Dolu dolu, uzun mu uzun, bitmeyecek gibi görünen futbol sezonu artık sona erdi. Galatasaray’ın şampiyonluğuyla noktalanan lig, kasım ila aralık ayları arasında düzenlenen Dünya Kupası, 6 Şubat tarihinde yaşanan deprem felaketi ve ülke genelinde iki kez yapılan genel seçimler nedeniyle mütemadiyen kesintiye uğrasa da takvimler haziranı gösterdi. Geçtiğimiz sezonu 13. sırada noktalayan Galatasaray, iki elin parmaklarından fazla sayıda transfer yaparak değiştirdiği kabuğu, yıl geneline yaydığı oyun ve oyuncu kalitesi, camia olarak yakaladığı birliktelikle taraflı – tarafsız birçok kişiye göre 23. şampiyonluğunu hak etti.
Geriye dönüp baktığımızda sezonun en iyi onbirine koyacağımız oyuncuların önemli bir kısmı Galatasaray’dan olacağa benziyor. Her ne kadar Beşiktaş kalecisi Mert Günok eldivenleri teslim aldıktan sonra iyi bir grafik yakalamış olsa da; ligin en az gol yiyen kalecisi olarak Fernando Muslera’nın yılın onbirinde yer almasına gönlü razı olanlar daha çoktur diye düşünmekteyim. Muslera’nın yanı sıra; savunma tandeminde yıl boyunca ortaya koydukları performans ve yakaladıkları uyumla Victor Nelsson ve Abdülkerim Bardakcı’nın yılın onbirinde yer almayı hak ettiğini düşünenlerin sayısı hiç de az değildir. Hakeza, sezona rezerv takımda başlayan hatta sezon öncesi hazırlık kampı kadrosuna bile dahil edilmeyen Sacha Boey’in mevcut performansı şimdilerde İngiltere Premier Lig takımlarının dikkatini çekiyor. Başarılı sağ bek öyle bir sezon geçirdi ki; Fransa 21 Yaş Altı Milli Takımı’nın Avrupa Şampiyonası kadrosunda kendisine yer buldu.
Orta sahada ligin anahtar oyuncusu ise hiç kuşku yok ki; Lucas Torreira oldu. Bitmek tükenmek bilmeyen enerjisi nedeniyle Galatasaray taraftarlarının ‘Atom Karınca’ lakabını taktıkları Uruguaylı futbolcu, Sarı-Kırmızılı takım adına hem rakip atakları önleme ve hem de atakları başlatma fazında omuzlarına yüklenen sorumlulukların üstesinden fazlasıyla geldi. Torreira ile birlikte ligin kaderini değiştiren bir diğer futbolcu Kerem Aktürkoğlu oldu. Galatasaray’daki henüz üçüncü sezonunda üçüncü kaptanlık görevine getirilen, A Milli Takım’ın değişmez oyuncularından biri olan Kerem, Mauro Icardi ile aynı telden çalmayı başararak sarı kırmızılıların mutlu sona ulaşmasında çok önemli rol oynadı. Geçtiğimiz yıllarda saha içinde doğaçlama futbol oynadığı ve zihinsel açıdan bazı zorluklar yaşadığı gözlemlenen Kerem Aktürkoğlu, bu sezon bambaşka bir kimliğe büründü. Olgunlaşmış futbolu ve mental bariyerleri aşmış haliyle takımına büyük katkı sağladı.

## [Beklenen iş]
Galatasaray'ın şampiyonluğuyla sona eren futbol sezonuna dair yazıyı, son cümlesinin ardından gelecek kısmı yazarak sürdürün.

## [Veri satırları]
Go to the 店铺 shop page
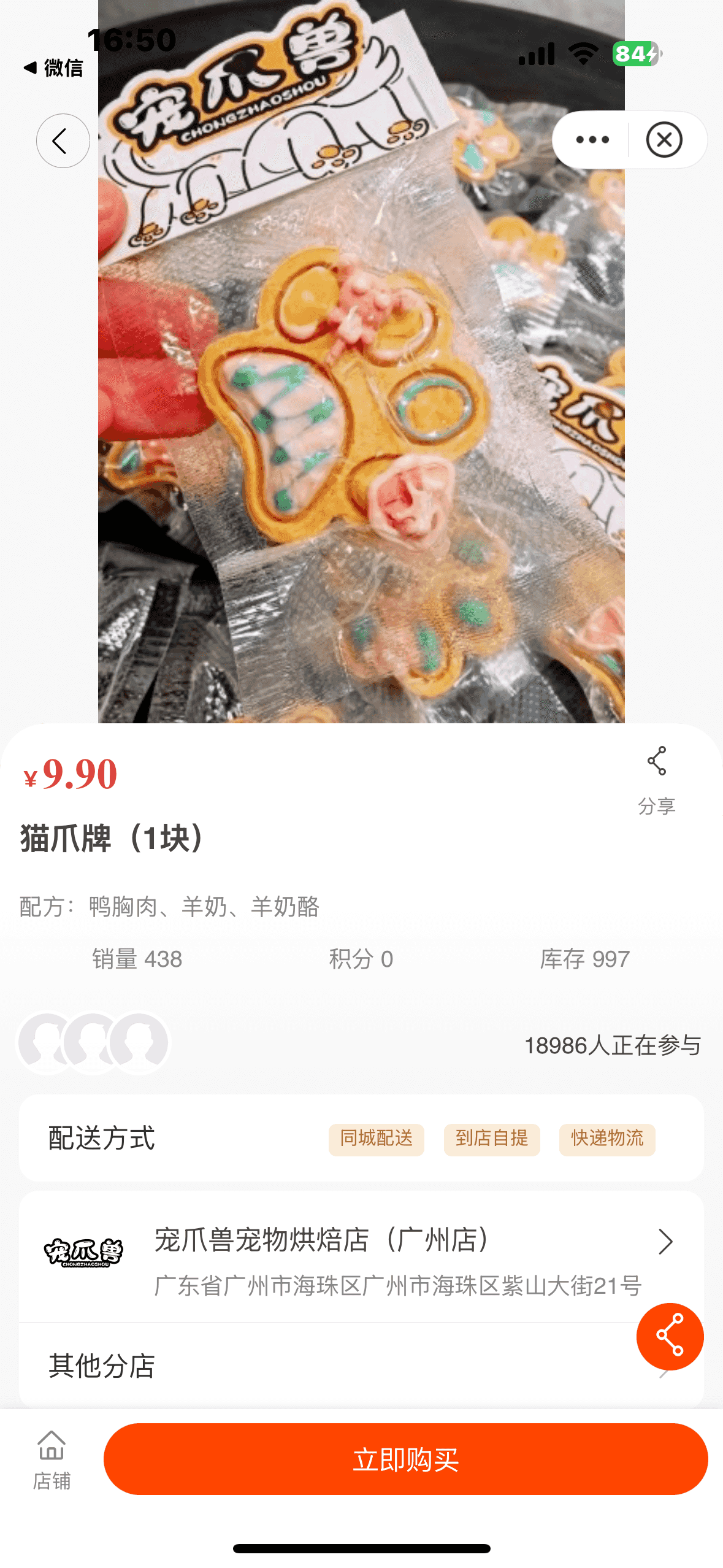 coord(52,1460)
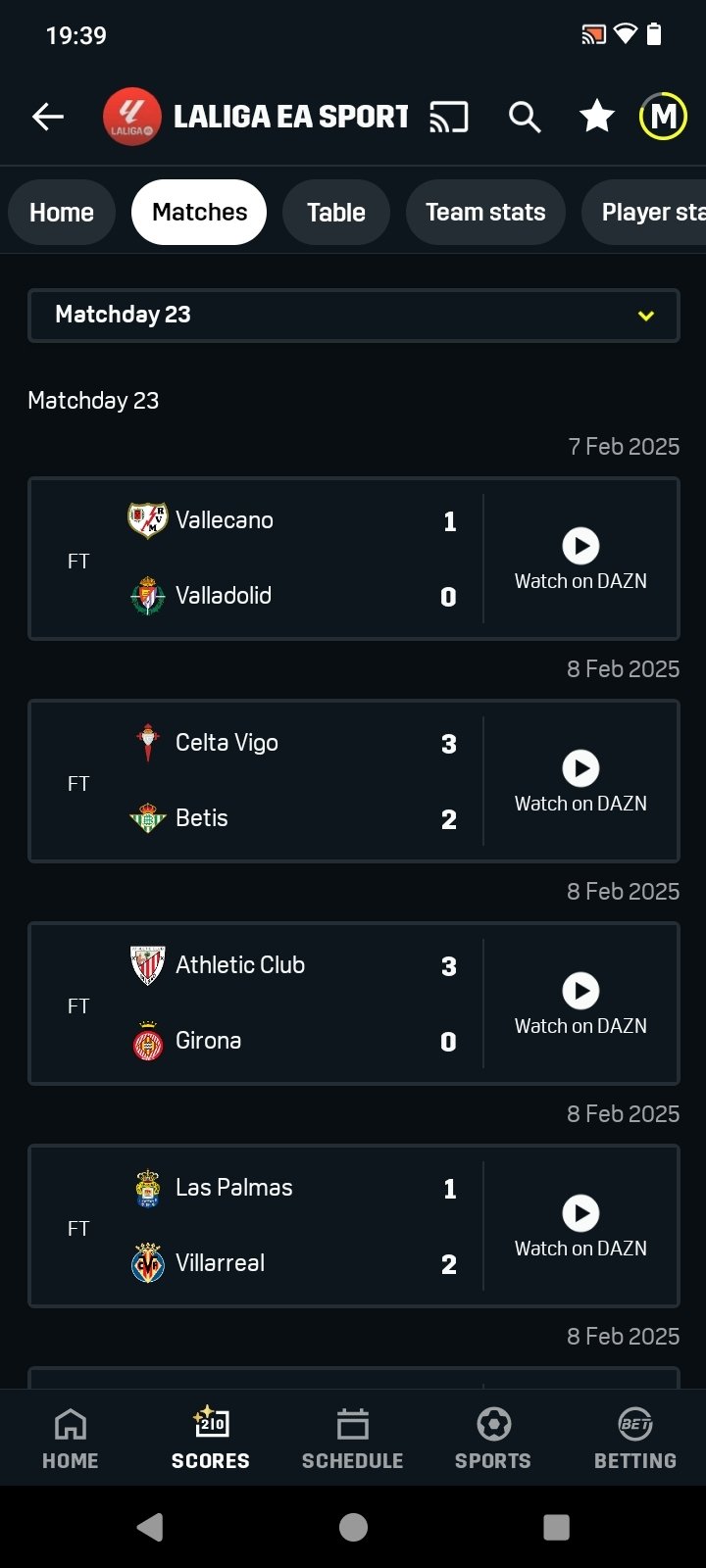Tap the cast icon in the header
Screen dimensions: 706x1568
click(449, 118)
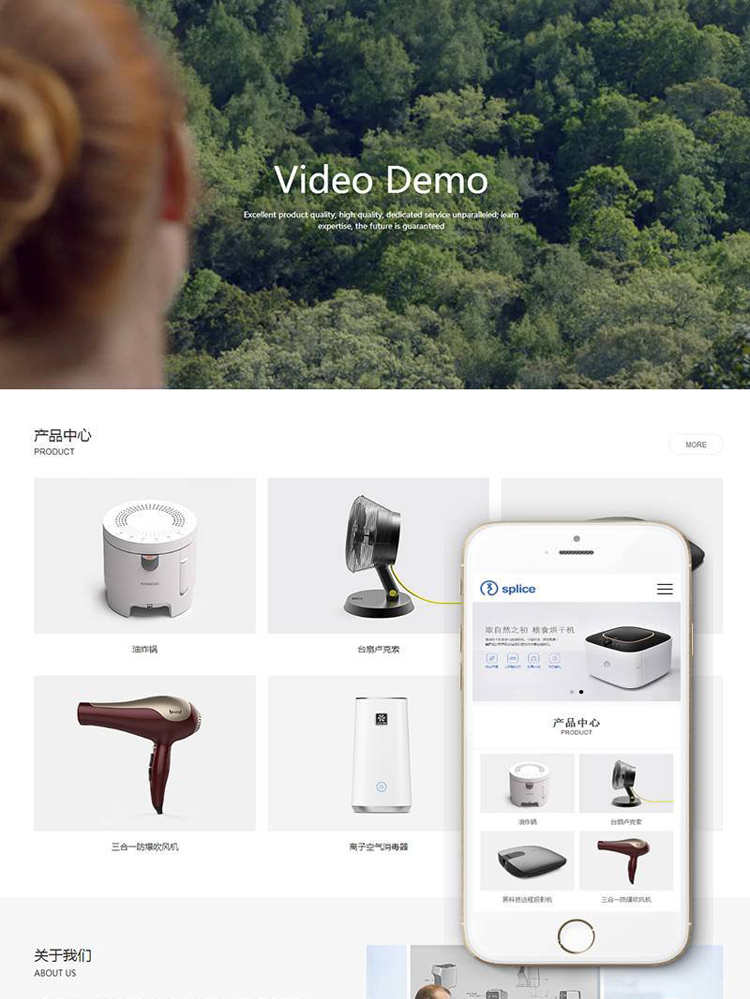Select the first carousel dot in the phone banner
The image size is (750, 999).
point(573,691)
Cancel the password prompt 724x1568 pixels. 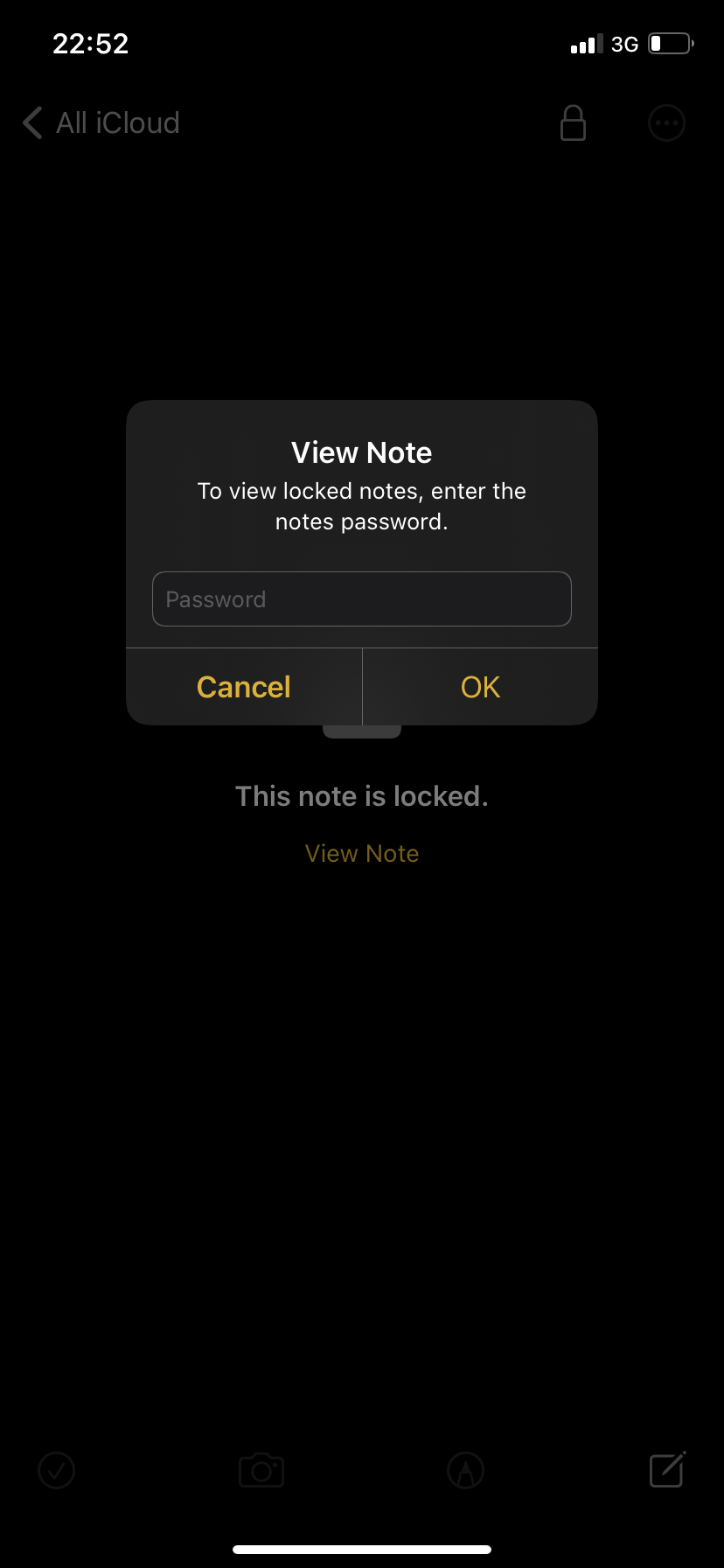pos(244,686)
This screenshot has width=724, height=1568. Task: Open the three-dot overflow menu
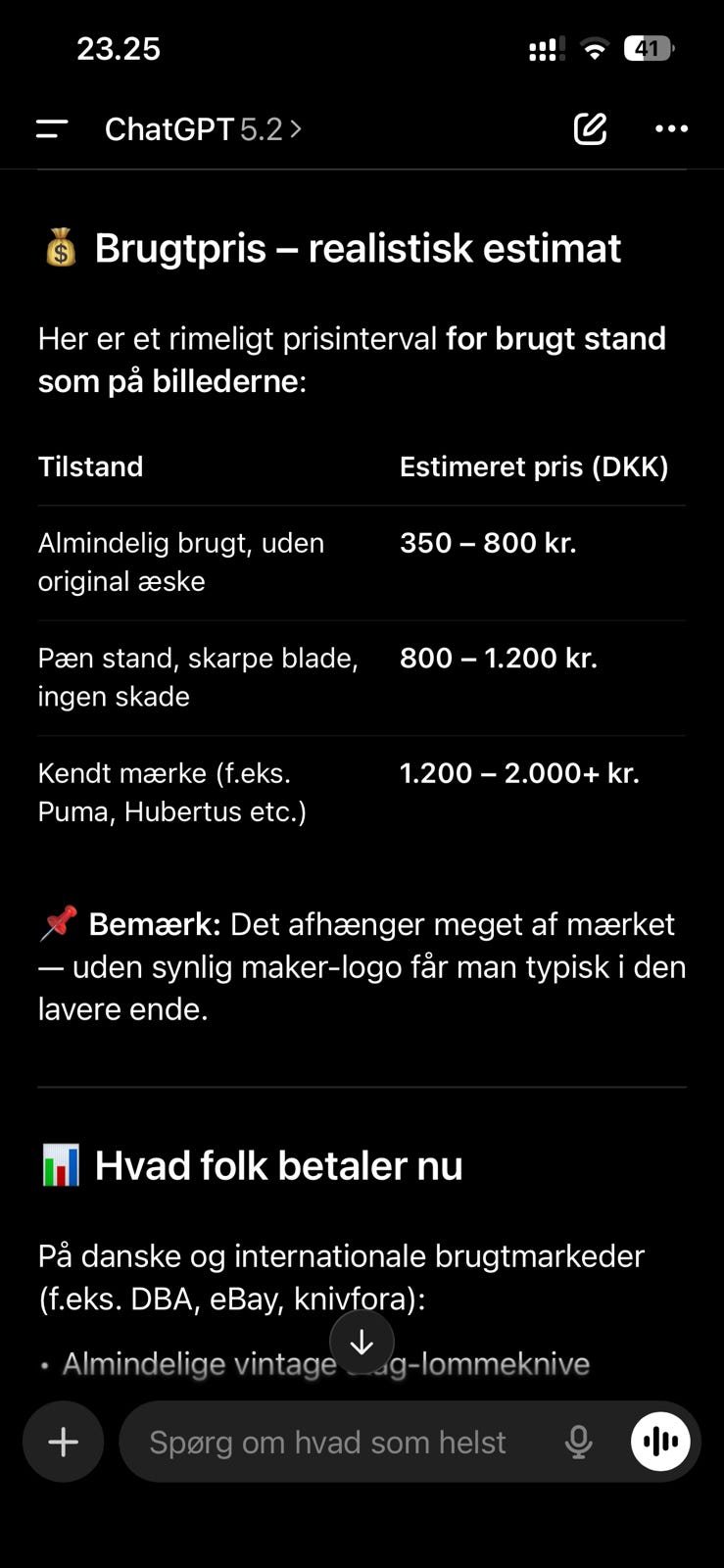coord(671,128)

## [Beklenen çıktı]
Ve sezonun oyuncusu Mauro Icardi. Deyim yerindeyse ligi kıran oyuncu oldu Arjantinli golcü. Transfer olduğunda kendisinden beklenen neyse; karşılığını verdi. En kritik maçlarda sahne aldı, kırılma anlarında sorumluluk üstlendi, kalitesinin bu ligin çok üzerinde olduğunu sahada olduğu her an izleyenlere ispatladı. Takım arkadaşlarıyla yakaladığı ahenk ve muazzam saha içi performansıyla ligde şampiyonluk ibresinin Galatasaray lehine dönmesini sağladı. Kendisi için söylenen şarkıda olduğu gibi; taraftarların aşkı oldu.
Yılın teknik direktörü adayım da Okan Buruk. Çehresi değişen bir takımın başına geçmesine, yeni baştan oluşturulan kadroya saçılan birbirinden yıldız oyuncuların ihtiraslarına ve Galatasaray’da teknik adam olarak ilk sezonunu geçirmesine rağmen; dengeyi mükemmel bir şekilde buldu. Üst üste 14 galibiyet alarak rekor kıran takımın başında yer aldığı sezonda, kariyerinin ikinci lig şampiyonluğunu yaşama başarısını gösterdi.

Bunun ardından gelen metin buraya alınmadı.